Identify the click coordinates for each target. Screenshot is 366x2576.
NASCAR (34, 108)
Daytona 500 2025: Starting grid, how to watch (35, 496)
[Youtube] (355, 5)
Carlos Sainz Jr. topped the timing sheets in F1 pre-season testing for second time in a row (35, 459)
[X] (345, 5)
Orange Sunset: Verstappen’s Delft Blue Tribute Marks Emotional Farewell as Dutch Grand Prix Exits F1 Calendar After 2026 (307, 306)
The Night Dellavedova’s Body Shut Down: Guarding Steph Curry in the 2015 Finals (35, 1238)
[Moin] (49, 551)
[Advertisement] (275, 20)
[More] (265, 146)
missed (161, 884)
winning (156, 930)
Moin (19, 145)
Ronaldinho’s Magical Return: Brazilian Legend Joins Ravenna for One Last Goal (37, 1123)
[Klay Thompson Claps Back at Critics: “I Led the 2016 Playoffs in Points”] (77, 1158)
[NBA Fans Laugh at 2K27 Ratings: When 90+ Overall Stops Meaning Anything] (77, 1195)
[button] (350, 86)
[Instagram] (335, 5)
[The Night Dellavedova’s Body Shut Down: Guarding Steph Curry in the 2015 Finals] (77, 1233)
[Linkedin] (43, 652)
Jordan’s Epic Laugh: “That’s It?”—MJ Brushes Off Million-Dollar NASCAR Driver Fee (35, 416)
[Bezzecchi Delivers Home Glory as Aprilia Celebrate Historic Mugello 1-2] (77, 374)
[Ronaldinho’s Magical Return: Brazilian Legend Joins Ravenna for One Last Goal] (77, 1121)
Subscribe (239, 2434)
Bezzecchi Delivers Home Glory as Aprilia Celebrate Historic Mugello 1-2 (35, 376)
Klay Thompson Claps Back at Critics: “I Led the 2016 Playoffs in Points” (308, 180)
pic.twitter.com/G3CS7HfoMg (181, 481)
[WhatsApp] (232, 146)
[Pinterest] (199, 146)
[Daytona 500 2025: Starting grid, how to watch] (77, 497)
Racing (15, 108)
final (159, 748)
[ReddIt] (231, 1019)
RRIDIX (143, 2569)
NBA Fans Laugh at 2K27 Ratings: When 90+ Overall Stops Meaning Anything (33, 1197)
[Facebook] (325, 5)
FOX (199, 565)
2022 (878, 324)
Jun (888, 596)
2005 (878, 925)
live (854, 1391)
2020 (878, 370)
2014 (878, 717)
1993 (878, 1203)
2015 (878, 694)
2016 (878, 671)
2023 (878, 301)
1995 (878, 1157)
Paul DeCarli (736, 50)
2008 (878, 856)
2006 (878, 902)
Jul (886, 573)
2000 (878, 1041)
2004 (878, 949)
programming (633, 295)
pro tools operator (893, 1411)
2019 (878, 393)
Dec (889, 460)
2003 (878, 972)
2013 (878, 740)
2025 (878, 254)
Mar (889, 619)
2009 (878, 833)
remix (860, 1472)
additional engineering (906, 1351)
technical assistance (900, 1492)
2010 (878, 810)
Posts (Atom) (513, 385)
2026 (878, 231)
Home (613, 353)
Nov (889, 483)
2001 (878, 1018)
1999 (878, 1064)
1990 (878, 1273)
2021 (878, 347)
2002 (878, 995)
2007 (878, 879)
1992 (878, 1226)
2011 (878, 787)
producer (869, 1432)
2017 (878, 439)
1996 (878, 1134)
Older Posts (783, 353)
·····
Exercise :: Write out the data again in full. Match it exactly.

Response box ::
Identify the click coordinates for each target. Screenshot is 366x2576.
NASCAR (34, 108)
Daytona 500 2025: Starting grid, how to watch (35, 496)
[Youtube] (355, 5)
Carlos Sainz Jr. topped the timing sheets in F1 pre-season testing for second time in a row (35, 459)
[X] (345, 5)
Orange Sunset: Verstappen’s Delft Blue Tribute Marks Emotional Farewell as Dutch Grand Prix Exits F1 Calendar After 2026 (307, 306)
The Night Dellavedova’s Body Shut Down: Guarding Steph Curry in the 2015 Finals (35, 1238)
[Moin] (49, 551)
[Advertisement] (275, 20)
[More] (265, 146)
missed (161, 884)
winning (156, 930)
Moin (19, 145)
Ronaldinho’s Magical Return: Brazilian Legend Joins Ravenna for One Last Goal (37, 1123)
[Klay Thompson Claps Back at Critics: “I Led the 2016 Playoffs in Points”] (77, 1158)
[NBA Fans Laugh at 2K27 Ratings: When 90+ Overall Stops Meaning Anything] (77, 1195)
[button] (350, 86)
[Instagram] (335, 5)
[The Night Dellavedova’s Body Shut Down: Guarding Steph Curry in the 2015 Finals] (77, 1233)
[Linkedin] (43, 652)
Jordan’s Epic Laugh: “That’s It?”—MJ Brushes Off Million-Dollar NASCAR Driver Fee (35, 416)
[Bezzecchi Delivers Home Glory as Aprilia Celebrate Historic Mugello 1-2] (77, 374)
[Ronaldinho’s Magical Return: Brazilian Legend Joins Ravenna for One Last Goal] (77, 1121)
Subscribe (239, 2434)
Bezzecchi Delivers Home Glory as Aprilia Celebrate Historic Mugello 1-2 (35, 376)
Klay Thompson Claps Back at Critics: “I Led the 2016 Playoffs in Points” (308, 180)
pic.twitter.com/G3CS7HfoMg (181, 481)
[WhatsApp] (232, 146)
[Pinterest] (199, 146)
[Daytona 500 2025: Starting grid, how to watch] (77, 497)
Racing (15, 108)
final (159, 748)
[ReddIt] (231, 1019)
RRIDIX (143, 2569)
NBA Fans Laugh at 2K27 Ratings: When 90+ Overall Stops Meaning Anything (33, 1197)
[Facebook] (325, 5)
FOX (199, 565)
2022 (878, 324)
Jun (888, 596)
2005 (878, 925)
live (854, 1391)
2020 (878, 370)
2014 (878, 717)
1993 (878, 1203)
2015 (878, 694)
2016 (878, 671)
2023 (878, 301)
1995 (878, 1157)
Paul DeCarli (736, 50)
2008 (878, 856)
2006 (878, 902)
Jul (886, 573)
2000 (878, 1041)
2004 (878, 949)
programming (633, 295)
pro tools operator (893, 1411)
2019 (878, 393)
Dec (889, 460)
2003 (878, 972)
2013 (878, 740)
2025 (878, 254)
Mar (889, 619)
2009 (878, 833)
remix (860, 1472)
additional engineering (906, 1351)
technical assistance (900, 1492)
2010 (878, 810)
Posts (Atom) (513, 385)
2026 (878, 231)
Home (613, 353)
Nov (889, 483)
2001 (878, 1018)
1999 (878, 1064)
1990 (878, 1273)
2021 (878, 347)
2002 (878, 995)
2007 (878, 879)
1992 (878, 1226)
2011 (878, 787)
producer (869, 1432)
2017 (878, 439)
1996 (878, 1134)
Older Posts (783, 353)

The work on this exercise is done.